To address this issue, a team of European scientists monitored a population of flightless field crickets (Gryllus campestris) at the bottom of a river valley in northern Spain from the spring of 2006 through to the autumn of 2007. The crickets were under surveillance 24 hours a day, with a network of 64 motion-sensitive, infrared-equipped video cameras capturing a total of 250,000 hours of footage. Tags featuring a highly visible code were glued onto the backs of the crickets as soon as they emerged from their burrows so that they could be individually identified in the footage. Parentage was then assigned by extracting DNA from the tip of a hind leg.
Please download the latest version of the free Flash plug-in.
The study, published by Science, showed that the number of offspring per individual varied more among males than females: Whereas the females had between zero and eight young, that number varied from zero to 17 for the males. This finding is in agreement with laboratory studies of other polygynous species, in which males have multiple mates. British geneticist Angus Bateman hypothesized in 1948 that the difference exists because females are limited in their reproductive success by the number of eggs that they can produce, whereas males are limited only by the number of mates that they can attract. But the new study found no gender difference in the number of mates—the females acted promiscuously and mated with multiple partners as well.
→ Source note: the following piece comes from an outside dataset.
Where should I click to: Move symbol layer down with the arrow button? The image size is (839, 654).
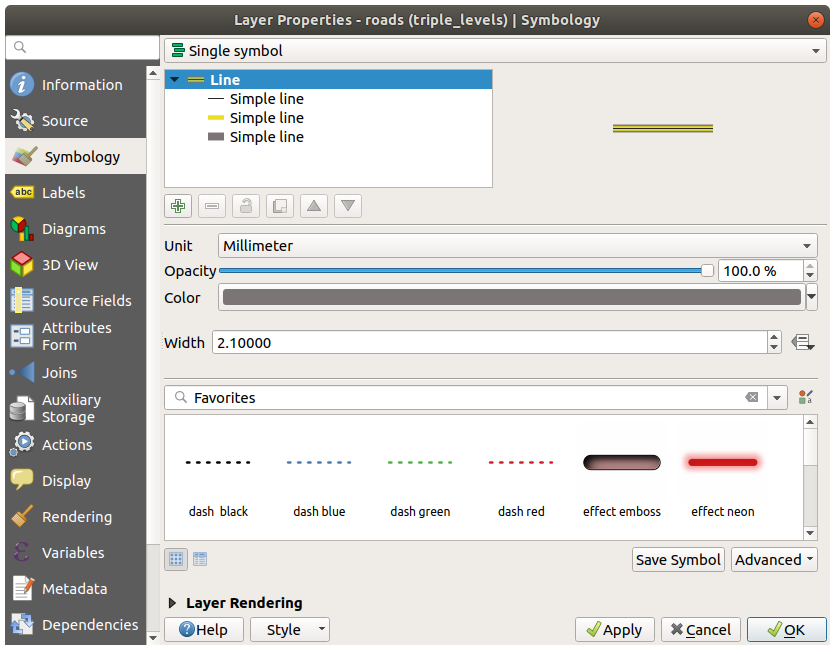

The scientists conclude that some males father a disproportionately large share of the offspring in the next generation, not because they're more successful daters but because their sperm beats the competition in females inseminated by multiple partners and because their offspring are healthier. "The number of mates that a male cricket has is an indicator of their reproductive success, but it doesn't paint a complete picture," says study co-author Tom Tregenza, an ecologist at the University of Exeter in the United Kingdom.
Surprisingly, the team found that dominant males—those that were observed to win more fights—have half as many mates as subordinates. In laboratory studies, however, the dominant crickets were found to monopolize mating access to females. This shows the importance of studying insects in their natural habitats, say ecologists. "Unfortunately, laboratory studies always result in the removal of some of the sources of selection that may be incredibly important in wild populations," says evolutionary behaviorist Susan Bertram of Carleton University in Ottawa, Canada. "Studies like this are exactly what the field needs." But Bertram notes that these crickets, which build burrows and remain close to home, are relatively easy to snoop on; charting the sex lives of more mobile species would be harder.